After settling in Paris in 1912, Ohanian made her first forays into literature, and her poems and autobiographical sketches eventually found their way in the press. Her first book, The Dancer of Shamakha, was published in 1918 in French, prefaced by Anatole France. The book was translated into English, Spanish, German, Swedish, and Finnish. She later published other memoirs in French, such as In the Claws of Civilization in 1921, The Laughs of A Snake Charmer in 1931; an account of her 1927 sojourn in the Soviet Union, In the Sixth Part of the World: Journey into Russia in 1928; and a novel, The Soloist of His Majesty, in 1929.

Her love life in the twilight of the Belle Époque was no less eventful than her artistic career. She had relationships with various people such as painter Émile Bernard, writers Maurice Barres and Andre Germain, and a short-lived affair with American writer Natalie Barney. She married for the second time to Mexican economist and diplomat Makedonio Garza in 1922, and after living in Hamburg, Mexico, New York, Paris, Moscow, London, and Madrid, the couple settled in Mexico in 1934.

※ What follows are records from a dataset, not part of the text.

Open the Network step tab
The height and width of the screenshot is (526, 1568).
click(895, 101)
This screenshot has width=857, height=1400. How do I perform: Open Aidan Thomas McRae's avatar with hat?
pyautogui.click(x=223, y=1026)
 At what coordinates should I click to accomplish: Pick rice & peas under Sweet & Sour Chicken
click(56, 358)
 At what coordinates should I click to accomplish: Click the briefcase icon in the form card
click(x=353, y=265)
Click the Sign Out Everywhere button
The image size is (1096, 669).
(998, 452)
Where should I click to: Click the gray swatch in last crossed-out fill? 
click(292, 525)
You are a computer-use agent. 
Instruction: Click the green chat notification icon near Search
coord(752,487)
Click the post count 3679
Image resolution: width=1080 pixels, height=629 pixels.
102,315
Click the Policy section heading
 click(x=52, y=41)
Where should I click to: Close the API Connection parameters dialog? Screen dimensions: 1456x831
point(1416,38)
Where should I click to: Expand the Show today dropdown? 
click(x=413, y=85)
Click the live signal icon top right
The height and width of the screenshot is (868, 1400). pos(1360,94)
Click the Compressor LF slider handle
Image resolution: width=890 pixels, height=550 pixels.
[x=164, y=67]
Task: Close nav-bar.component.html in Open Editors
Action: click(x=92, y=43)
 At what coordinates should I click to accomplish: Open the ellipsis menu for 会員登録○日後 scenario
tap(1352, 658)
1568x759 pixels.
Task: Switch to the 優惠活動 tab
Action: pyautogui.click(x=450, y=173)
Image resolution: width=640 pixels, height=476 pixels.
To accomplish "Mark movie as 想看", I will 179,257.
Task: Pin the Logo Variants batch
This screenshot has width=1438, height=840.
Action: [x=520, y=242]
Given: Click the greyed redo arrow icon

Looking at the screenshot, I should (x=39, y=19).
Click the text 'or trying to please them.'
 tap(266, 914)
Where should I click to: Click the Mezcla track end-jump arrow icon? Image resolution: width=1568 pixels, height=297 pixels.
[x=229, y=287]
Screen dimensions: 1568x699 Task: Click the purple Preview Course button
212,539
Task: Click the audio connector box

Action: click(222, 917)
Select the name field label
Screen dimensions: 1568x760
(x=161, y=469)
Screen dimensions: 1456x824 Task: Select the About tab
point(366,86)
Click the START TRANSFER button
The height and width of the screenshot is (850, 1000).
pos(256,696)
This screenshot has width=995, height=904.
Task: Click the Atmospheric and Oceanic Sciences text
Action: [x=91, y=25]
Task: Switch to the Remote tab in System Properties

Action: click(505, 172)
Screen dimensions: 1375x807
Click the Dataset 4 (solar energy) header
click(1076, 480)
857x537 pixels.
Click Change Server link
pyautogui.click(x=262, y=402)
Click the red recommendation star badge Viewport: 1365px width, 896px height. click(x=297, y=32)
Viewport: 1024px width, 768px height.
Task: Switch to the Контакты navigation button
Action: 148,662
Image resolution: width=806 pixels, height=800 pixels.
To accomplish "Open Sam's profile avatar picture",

The decline of her dance career did not deter Ohanian from pursuing cultural and political interests. Having become interested in the native dances of Mexico during a brief trip in 1922–1923, she founded a school of dance in Mexico City in 1936. Committed to communism since the mid-1920s, Ohanian was an active member of the Mexican Communist Party. In collaboration with her husband, she translated many books from Russian into Spanish, but also became a prolific author in her own right with books on Russian, Soviet, and Mexican literature. In 1946 she published Happy Armenia, a book on Soviet Armenia in Spanish, which marked a renewal of interest in her Armenian ancestry. Among her literary output, however, her work of choice was a poem, "My Dream as an Exile," written in Armenian and published in 1952 in a journal of Paris.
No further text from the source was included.